ECLI:NL:RBMNE:2024:4835
Rechtbank Midden-Nederland
- Voorlopige voorziening
- Rechtspraak.nl
Voorlopige voorziening alcoholonderzoek rijgeschiktheid verzoekster
Op 2 augustus 2024 heeft de voorzieningenrechter van de Rechtbank Midden-Nederland, zittingsplaats Utrecht, uitspraak gedaan in een zaak betreffende een verzoek om voorlopige voorziening van een verzoekster wiens rijbewijs door het Centraal Bureau Rijvaardigheidsbewijzen (CBR) was geschorst. Het CBR had op 3 juni 2024 besloten dat verzoekster een onderzoek naar haar alcoholgebruik moest ondergaan, nadat zij onder invloed van alcohol was aangetroffen. Verzoekster heeft bezwaar gemaakt tegen dit besluit en verzocht om een voorlopige voorziening.
Tijdens de zitting op 2 augustus 2024 heeft de voorzieningenrechter de zaak behandeld, waarbij zowel verzoekster als haar gemachtigde, alsook de gemachtigde van het CBR aanwezig waren. De voorzieningenrechter heeft vastgesteld dat het CBR op basis van de beschikbare informatie, waaronder een rapport van de politie, voldoende aannemelijk kon maken dat verzoekster onder invloed van alcohol een motorvoertuig had bestuurd. Het alcoholpromillage van verzoekster was vastgesteld op 2,05, wat aanzienlijk boven de toegestane limiet ligt.

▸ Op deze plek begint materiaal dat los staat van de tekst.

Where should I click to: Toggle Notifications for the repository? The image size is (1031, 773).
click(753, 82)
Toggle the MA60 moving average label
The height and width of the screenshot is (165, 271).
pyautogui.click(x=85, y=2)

De voorzieningenrechter oordeelde dat verzoekster niet aannemelijk had gemaakt dat de informatie van de politie onjuist was. Bovendien had verzoekster zelf bijgedragen aan de onduidelijkheid over haar alcoholgebruik door na het parkeren van haar auto alcohol te consumeren. De voorzieningenrechter concludeerde dat het CBR terecht had besloten tot het opleggen van het onderzoek naar de rijgeschiktheid en dat de schorsing van het rijbewijs gerechtvaardigd was. Het verzoek om voorlopige voorziening werd afgewezen, en verzoekster werd erop gewezen dat tegen deze uitspraak geen hoger beroep of verzet openstond.